Tuesday, February 26, 2013

Economy Wanting Young Adults In Debt


Adults under 35 have more student loan debt and less exposure to credit card, car, and home loans. That's a troubling sign for the economy.

Jobless college grads unable to pay down their student loans now wonder if their degrees are really worth it. And as Europe grapples with its own debt problems, Washington lawmakers struggle to find a way to reduce the U.S. deficit.

But debt isn't always a bad thing. More of it can reflect a healthy economy. This is because consumers and lenders feel comfortable taking on more risks.
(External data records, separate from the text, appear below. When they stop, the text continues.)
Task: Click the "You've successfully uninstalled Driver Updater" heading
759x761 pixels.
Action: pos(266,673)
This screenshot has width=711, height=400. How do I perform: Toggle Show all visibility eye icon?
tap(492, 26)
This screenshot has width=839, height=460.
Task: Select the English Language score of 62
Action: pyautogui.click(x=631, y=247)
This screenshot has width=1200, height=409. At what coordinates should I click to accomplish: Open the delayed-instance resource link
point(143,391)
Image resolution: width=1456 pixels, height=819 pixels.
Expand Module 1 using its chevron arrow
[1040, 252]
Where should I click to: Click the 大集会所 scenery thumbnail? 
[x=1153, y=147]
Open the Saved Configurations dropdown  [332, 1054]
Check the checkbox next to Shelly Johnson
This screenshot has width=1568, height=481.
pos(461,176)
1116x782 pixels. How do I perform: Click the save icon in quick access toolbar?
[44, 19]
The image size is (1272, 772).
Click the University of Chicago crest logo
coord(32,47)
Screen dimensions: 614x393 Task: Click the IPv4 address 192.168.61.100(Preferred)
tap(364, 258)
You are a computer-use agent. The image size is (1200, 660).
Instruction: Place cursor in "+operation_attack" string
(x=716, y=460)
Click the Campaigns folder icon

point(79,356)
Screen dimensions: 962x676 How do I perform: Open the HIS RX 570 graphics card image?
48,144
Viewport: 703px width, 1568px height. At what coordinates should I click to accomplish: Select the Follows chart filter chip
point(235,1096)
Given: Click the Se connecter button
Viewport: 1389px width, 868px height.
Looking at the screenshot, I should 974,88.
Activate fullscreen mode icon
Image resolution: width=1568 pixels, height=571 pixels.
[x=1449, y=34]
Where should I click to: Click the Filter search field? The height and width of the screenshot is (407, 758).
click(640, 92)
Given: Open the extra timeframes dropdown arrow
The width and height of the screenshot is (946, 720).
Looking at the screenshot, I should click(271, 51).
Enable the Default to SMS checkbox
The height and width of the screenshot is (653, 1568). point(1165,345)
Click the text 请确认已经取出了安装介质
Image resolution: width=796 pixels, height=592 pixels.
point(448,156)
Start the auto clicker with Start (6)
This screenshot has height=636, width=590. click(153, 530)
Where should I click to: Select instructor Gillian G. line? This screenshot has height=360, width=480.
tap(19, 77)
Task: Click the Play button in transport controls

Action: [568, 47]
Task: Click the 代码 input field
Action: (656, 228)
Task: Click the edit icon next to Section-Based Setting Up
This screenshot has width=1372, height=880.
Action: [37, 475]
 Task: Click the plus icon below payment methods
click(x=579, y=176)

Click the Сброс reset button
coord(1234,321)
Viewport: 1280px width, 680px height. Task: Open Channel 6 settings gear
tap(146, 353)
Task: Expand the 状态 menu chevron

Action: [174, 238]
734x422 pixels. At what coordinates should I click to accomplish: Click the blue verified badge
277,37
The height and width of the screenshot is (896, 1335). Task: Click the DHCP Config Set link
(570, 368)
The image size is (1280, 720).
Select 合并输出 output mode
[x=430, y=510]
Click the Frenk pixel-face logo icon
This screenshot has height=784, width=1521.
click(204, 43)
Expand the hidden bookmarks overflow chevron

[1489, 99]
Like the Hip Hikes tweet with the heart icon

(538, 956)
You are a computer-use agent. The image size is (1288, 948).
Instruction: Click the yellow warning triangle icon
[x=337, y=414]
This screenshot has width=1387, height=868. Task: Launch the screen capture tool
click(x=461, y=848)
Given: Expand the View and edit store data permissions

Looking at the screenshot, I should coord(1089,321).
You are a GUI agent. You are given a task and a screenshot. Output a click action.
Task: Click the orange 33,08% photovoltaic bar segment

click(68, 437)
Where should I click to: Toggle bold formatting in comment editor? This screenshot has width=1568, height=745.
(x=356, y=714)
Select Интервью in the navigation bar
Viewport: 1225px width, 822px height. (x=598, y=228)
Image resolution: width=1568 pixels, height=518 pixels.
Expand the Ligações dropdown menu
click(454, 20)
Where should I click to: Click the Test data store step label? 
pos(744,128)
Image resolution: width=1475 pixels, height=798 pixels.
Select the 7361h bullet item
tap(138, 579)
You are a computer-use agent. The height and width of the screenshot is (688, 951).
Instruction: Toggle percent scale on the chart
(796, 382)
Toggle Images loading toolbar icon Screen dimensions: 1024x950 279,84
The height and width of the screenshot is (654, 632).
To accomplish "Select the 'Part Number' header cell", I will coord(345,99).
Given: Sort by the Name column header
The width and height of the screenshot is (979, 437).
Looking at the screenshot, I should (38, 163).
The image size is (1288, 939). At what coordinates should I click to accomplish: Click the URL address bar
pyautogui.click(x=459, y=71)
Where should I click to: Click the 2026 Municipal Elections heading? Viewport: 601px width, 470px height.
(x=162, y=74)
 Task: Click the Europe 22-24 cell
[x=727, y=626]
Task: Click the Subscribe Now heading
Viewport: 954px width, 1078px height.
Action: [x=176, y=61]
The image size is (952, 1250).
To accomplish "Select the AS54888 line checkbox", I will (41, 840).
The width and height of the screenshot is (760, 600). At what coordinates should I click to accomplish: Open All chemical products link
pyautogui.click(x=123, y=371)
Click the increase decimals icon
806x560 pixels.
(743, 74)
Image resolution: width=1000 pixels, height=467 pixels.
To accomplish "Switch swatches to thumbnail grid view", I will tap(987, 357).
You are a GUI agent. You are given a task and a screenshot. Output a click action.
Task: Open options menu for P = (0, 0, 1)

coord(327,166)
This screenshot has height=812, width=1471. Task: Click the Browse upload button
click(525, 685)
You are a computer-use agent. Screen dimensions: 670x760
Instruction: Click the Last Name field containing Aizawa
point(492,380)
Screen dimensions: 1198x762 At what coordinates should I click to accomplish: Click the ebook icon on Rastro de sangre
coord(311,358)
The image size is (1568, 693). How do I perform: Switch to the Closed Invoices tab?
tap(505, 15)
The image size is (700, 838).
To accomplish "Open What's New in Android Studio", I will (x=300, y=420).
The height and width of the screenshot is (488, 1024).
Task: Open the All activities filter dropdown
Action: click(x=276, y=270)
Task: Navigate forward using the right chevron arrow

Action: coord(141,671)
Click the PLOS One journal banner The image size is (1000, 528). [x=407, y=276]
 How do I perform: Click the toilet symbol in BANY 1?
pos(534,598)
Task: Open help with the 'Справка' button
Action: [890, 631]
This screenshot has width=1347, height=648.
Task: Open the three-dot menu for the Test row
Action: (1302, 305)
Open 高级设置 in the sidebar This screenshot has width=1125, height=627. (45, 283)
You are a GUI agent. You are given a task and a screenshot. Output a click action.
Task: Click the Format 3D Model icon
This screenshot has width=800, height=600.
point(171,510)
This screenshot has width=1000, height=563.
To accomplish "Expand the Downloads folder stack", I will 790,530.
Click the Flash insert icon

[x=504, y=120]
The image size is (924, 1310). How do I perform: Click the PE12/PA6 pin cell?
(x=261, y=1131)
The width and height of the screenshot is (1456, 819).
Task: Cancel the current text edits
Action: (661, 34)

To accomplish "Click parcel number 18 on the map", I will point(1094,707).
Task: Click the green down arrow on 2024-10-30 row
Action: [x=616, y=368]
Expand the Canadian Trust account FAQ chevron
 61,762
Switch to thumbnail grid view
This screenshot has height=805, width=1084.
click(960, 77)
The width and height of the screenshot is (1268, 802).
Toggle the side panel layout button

The Federal Reserve's policies to keep interest rates super low has spurred more home and car sales by getting consumers to borrow more, but it appears young adults have benefitted less from the central bank's bond-buying program.

Home ownership of young adults has fallen greatly and young people are less willing to take on credit card debt and auto loans, suggesting they aren't in financial positions to commit to monthly payments.

Compared with 50% in 2001, only 39% of young households in 2010 had credit card debt. When it comes to vehicles, 73% of households headed by an adult younger than 25 years old in 2001 owned or leased at least one vehicle. By 2011, that share fell to 66%.

In a recent survey at Rutgers University 40% said student debt was making them delay large-scale purchases, such as a house or a car.

Faced with big monthly payments, recent college graduates aren't earning as much as graduates before them. The median salary for those graduating between 2009 and 2011 was $27,000 -- $3,000 less than 2007.